The fact that the full bench decided South African courts could consider the dispute, and that the vessel must stay put pending that decision has infuriated OCP. It has declared its “outrage”, and “denounces” and “contests” the decision of the court which, in the view of the company, “has no jurisdiction to rule” on the situation.
According to OCP, the court’s decision disregards established international law principles and the ongoing UN process, and “impedes international trade in South Africa”. The company also contrasts the Port Elizabeth decision to hear the case with a very similar case brought in Panama earlier this month, again by the SADR and Polisario, contesting ownership of a cargo. In that case, the judge declared the court had no jurisdiction to entertain the matter, a view that the company “commends and welcomes”.
Back in Port Elizabeth, however, the full bench quoted key findings of the International Court of Justice: Morocco has no claim to sovereignty over Western Sahara; it acquired control of the area by force, contrary to customary international law. The natural resources of a territory may only be exploited on behalf of its people “if to do so will be for (their) benefit”. Yet OCP does not claim to have mined the phosphate “with the consent of the people” of the territory, and “they do not and cannot claim to do so on behalf of its people”.
As to the criticism that the court should not agree to hear the case because it affects the legal rights of Morocco, the judges say that Morocco did not assert any right or interest in the cargo. It was not a party to the case. If a South African court found that the company’s exploitation of minerals was illegal this “can have no effect upon the legal rights of Morocco”.

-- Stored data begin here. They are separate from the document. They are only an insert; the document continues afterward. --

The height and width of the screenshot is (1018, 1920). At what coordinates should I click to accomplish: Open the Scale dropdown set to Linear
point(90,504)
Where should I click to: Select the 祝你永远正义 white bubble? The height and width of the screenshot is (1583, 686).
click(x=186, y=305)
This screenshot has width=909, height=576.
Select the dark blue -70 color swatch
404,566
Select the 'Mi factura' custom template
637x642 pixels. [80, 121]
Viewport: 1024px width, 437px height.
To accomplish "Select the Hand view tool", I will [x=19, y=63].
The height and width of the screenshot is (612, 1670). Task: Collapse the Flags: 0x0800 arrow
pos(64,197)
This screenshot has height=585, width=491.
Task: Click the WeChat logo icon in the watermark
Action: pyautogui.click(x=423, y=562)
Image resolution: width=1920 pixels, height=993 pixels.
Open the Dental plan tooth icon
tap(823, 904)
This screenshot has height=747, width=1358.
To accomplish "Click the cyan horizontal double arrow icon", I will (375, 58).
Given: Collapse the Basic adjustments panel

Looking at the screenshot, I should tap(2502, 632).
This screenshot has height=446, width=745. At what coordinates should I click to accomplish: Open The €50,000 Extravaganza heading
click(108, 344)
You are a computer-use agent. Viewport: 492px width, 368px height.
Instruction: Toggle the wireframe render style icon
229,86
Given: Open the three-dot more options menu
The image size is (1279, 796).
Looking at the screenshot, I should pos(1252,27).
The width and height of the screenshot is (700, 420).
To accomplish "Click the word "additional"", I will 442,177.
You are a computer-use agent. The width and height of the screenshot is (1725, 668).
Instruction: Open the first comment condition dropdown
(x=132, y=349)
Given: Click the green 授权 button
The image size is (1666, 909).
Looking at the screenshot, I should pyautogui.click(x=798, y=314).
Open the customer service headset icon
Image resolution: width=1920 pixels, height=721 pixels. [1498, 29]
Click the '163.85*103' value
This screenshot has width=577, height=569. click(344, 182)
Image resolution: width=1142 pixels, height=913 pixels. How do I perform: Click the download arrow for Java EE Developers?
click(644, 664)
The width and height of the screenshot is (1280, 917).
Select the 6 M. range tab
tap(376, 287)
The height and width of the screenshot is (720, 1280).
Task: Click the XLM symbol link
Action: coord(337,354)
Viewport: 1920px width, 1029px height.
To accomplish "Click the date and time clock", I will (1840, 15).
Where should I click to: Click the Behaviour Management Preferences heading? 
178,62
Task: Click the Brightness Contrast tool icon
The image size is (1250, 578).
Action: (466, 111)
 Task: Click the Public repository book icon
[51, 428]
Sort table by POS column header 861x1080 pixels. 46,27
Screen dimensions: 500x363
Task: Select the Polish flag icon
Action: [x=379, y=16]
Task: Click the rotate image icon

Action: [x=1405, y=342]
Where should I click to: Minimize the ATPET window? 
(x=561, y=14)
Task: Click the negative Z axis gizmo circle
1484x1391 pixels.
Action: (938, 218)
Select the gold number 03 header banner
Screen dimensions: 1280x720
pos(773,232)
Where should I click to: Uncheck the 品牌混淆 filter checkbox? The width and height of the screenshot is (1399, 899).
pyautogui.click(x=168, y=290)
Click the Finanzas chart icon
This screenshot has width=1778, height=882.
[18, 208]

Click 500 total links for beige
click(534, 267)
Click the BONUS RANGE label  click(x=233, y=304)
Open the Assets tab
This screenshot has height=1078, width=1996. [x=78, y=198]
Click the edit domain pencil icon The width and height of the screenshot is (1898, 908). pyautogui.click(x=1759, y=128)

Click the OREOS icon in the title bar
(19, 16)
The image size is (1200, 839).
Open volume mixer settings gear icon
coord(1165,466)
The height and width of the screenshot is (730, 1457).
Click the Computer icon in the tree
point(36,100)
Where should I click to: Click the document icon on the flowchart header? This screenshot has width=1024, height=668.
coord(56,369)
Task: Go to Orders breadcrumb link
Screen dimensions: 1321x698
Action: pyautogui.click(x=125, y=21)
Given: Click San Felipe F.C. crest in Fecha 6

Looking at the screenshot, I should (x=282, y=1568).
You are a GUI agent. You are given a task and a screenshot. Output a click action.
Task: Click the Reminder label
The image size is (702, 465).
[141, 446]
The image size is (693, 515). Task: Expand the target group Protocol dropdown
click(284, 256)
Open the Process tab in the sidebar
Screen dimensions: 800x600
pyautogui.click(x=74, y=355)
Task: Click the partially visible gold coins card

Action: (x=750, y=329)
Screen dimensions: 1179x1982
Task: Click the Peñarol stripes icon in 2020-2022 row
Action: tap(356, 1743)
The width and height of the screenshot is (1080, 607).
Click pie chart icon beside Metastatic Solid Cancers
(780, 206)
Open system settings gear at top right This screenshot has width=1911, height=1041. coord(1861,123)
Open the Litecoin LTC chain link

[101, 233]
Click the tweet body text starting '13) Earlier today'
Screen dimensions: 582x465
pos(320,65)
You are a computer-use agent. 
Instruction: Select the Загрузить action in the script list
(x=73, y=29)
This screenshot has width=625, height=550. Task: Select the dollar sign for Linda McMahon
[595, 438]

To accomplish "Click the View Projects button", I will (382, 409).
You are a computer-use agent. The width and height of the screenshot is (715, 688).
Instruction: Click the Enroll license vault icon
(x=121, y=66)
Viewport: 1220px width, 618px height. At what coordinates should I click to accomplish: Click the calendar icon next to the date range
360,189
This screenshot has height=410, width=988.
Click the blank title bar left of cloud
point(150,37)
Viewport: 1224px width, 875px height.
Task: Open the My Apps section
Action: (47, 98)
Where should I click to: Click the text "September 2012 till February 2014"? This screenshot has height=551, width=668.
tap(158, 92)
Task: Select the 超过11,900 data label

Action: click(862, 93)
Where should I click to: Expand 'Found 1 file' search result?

It’s a fascinating judgment, important for the way it interprets the law and how it highlights a continuing international disgrace – the failure of both the UN (where Morocco is a member, but not Western Sahara) and continental bodies such as the African Union (of which both are members) to resolve the issue of the continent’s last colony. There are even suggestions that the case could play a significant role in resolving the dispute because of the pressure it might put on the parties – and other world players – to focus on ending the stalemate.